Pechey married Herbert Musgrave Phipson, a founder of the Bombay Natural History Society, in 1889. She lived in India for the next several years, committed to several women’s causes, sponsoring more medical women doctors from India. Pechey, to a large extent, was responsible for the campaign to finance the medical education of the young Rakhmabai – whose refusal to return to her husband and grant him conjugal rights had sparked the Age of Consent controversy in the mid-1880s.

Rakhmabai, a social reformer, went on to become the first practising female doctor in India.

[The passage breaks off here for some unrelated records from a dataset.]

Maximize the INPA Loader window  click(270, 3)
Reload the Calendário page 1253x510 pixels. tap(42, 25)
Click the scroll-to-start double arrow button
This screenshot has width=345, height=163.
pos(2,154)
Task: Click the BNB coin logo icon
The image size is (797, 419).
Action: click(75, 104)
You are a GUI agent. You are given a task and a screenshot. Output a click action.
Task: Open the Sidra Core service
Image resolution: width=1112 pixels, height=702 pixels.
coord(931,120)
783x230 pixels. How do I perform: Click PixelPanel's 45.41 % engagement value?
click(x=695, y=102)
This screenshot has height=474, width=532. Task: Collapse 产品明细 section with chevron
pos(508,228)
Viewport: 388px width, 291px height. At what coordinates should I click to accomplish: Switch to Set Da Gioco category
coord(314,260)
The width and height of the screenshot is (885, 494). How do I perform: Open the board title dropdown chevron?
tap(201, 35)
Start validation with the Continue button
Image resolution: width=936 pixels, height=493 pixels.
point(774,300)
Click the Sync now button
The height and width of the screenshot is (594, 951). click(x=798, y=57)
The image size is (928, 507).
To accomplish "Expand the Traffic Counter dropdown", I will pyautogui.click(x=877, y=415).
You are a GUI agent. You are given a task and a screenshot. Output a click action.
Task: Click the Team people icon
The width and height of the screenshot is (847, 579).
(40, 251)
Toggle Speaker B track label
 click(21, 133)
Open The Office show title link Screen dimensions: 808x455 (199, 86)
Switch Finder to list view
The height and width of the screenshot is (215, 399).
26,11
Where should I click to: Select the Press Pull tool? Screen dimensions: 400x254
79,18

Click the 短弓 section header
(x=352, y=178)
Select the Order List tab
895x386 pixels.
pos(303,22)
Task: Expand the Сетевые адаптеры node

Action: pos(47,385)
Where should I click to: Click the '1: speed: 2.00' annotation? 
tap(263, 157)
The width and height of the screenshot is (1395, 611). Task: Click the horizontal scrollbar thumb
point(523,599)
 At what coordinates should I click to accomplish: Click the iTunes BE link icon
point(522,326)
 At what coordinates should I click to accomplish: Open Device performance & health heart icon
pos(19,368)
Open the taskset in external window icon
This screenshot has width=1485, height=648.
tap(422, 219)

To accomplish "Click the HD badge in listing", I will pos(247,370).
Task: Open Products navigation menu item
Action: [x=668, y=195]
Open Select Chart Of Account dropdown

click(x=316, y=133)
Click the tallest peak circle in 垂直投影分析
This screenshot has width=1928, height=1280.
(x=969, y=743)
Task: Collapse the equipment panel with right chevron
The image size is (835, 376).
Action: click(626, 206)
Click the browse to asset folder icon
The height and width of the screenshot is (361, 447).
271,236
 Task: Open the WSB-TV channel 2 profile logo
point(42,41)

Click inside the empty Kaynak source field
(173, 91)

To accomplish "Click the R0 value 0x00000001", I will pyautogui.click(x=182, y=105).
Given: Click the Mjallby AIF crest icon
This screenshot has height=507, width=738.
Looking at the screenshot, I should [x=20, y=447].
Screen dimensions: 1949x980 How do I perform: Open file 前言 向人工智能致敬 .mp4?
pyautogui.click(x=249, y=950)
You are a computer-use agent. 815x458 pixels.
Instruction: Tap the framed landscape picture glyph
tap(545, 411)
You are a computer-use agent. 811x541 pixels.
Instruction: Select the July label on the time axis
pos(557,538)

Old Cama Hospital where Ellaby and Pechey worked in the 1880s. Credit: via Wikimedia Commons/CC BY

Like Pechey, Ellaby was educated in Paris. Ellaby was born in 1854, in Cambridgeshire, England, and graduated in 1884. Her field of research was the subject of ophthalmology, which had in the past two decades been revolutionised. The acceptance of Joseph Lister’s pioneering antiseptic procedures had made surgery safer, and the invention of devices such as the ophthalmoscope by Hermann von Helmholtz in 1850, enabled physicians to view the “interior structure of the eye, especially the retina”. In 1880, Albrecht von Graefe crafted a unique knife set that helped the linear extraction of cataract.

Meanwhile, the Medical Fund for Women in India had been set up in 1883, initiated by the American businessman George Kittredge (who was partly responsible for the introduction of tramway services in Bombay), Shapurji Bengali and other prominent people from the Presidency. Earlier that year, the Welsh doctor Elizabeth Frances Hoggan had written in the Contemporary Review about the need to provide women doctors in India, as a necessary public service.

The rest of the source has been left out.